*Material for this task*
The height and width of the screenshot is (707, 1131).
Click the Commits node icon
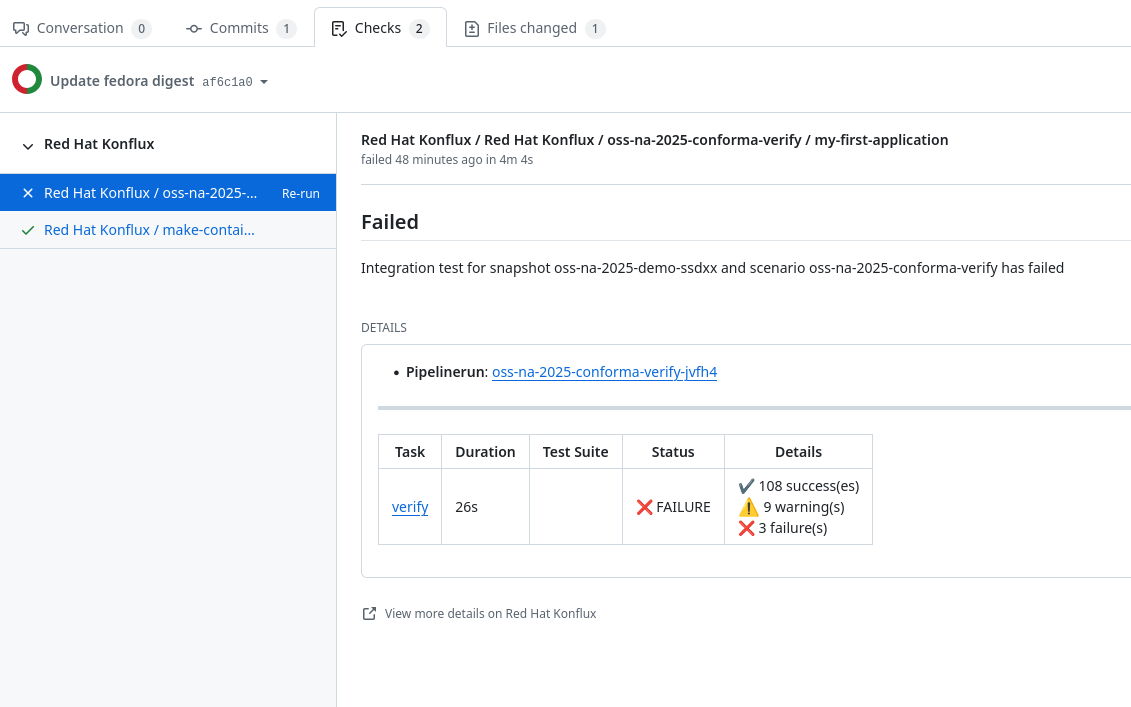(194, 29)
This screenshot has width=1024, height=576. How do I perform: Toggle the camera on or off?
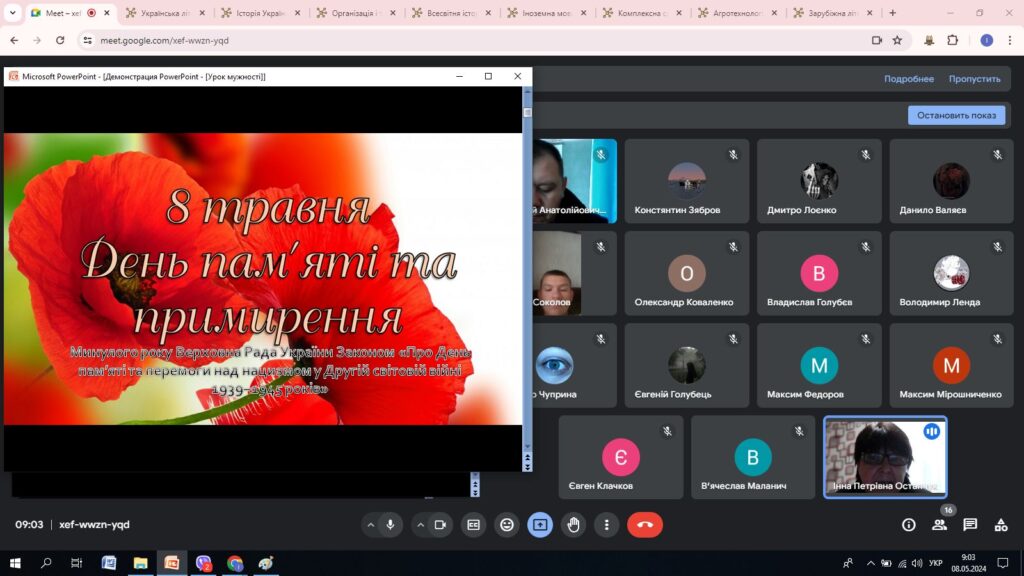(x=439, y=524)
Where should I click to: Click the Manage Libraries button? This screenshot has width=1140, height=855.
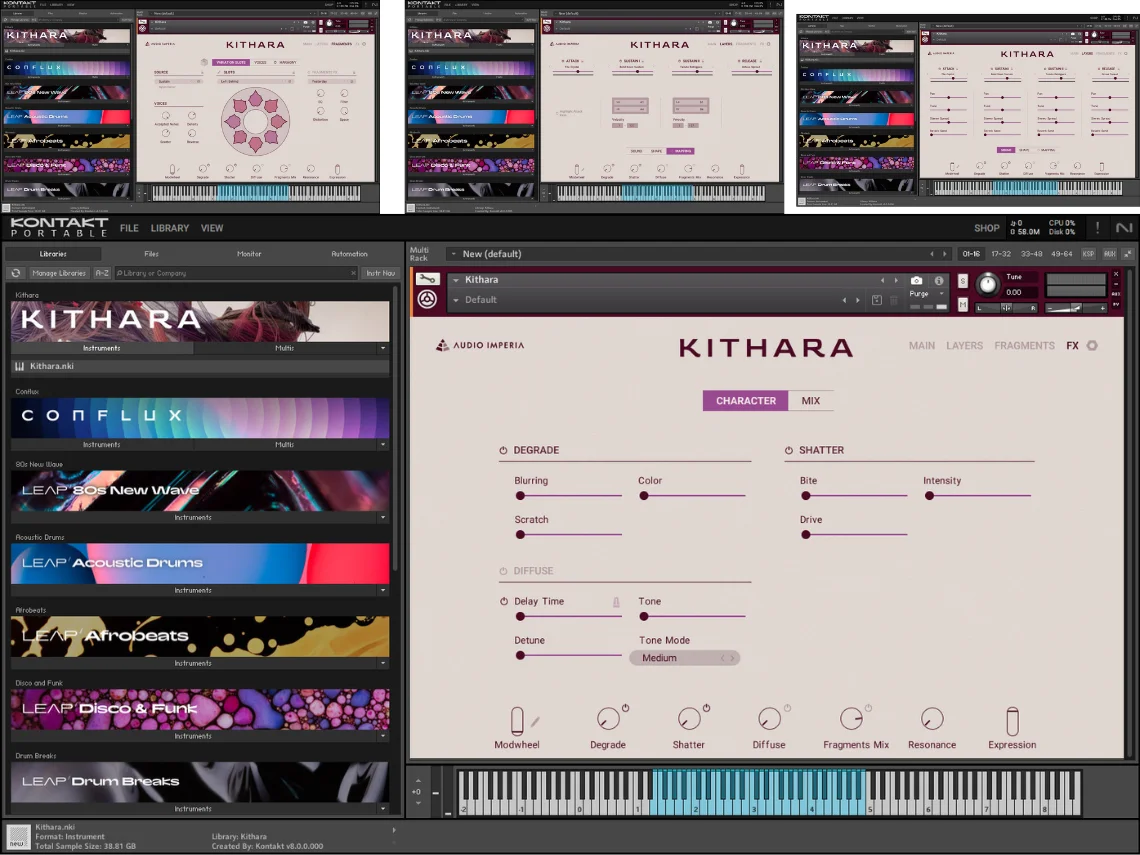[x=58, y=273]
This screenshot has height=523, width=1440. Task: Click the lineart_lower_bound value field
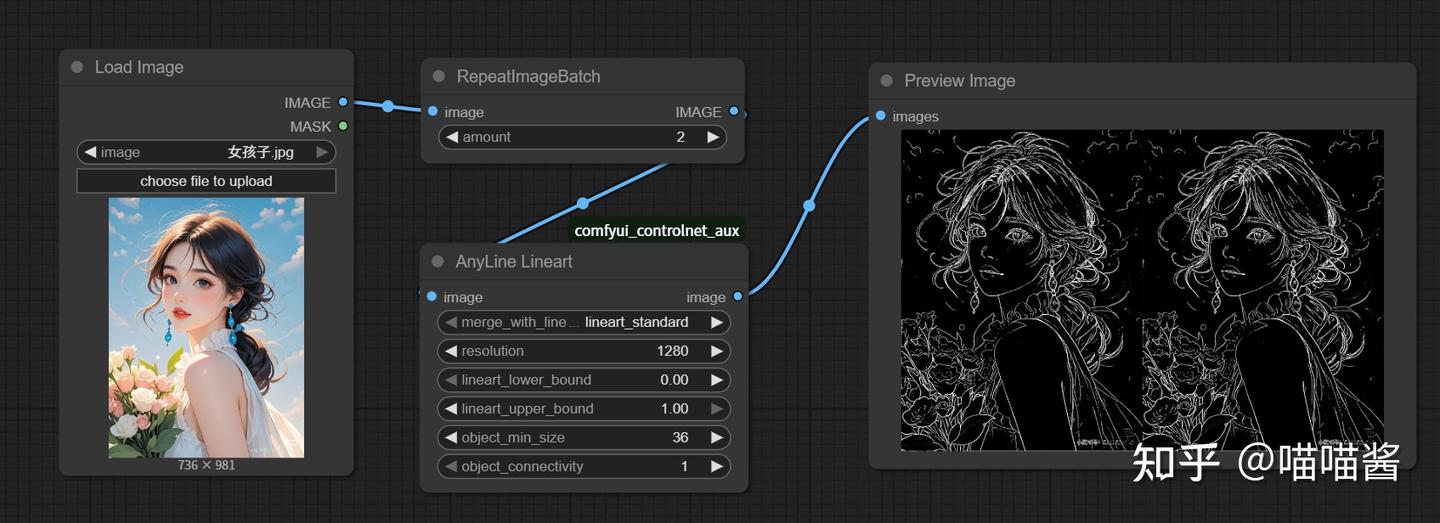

*Exercise*
Everything from the line containing "Where should I" through the last line of the entries must be repeated verbatim, except pictures.

*Solved exercise*
Where should I click to: Click the Manage Libraries button? This screenshot has width=1140, height=855.
[x=58, y=273]
This screenshot has height=523, width=1440. Task: Click the lineart_lower_bound value field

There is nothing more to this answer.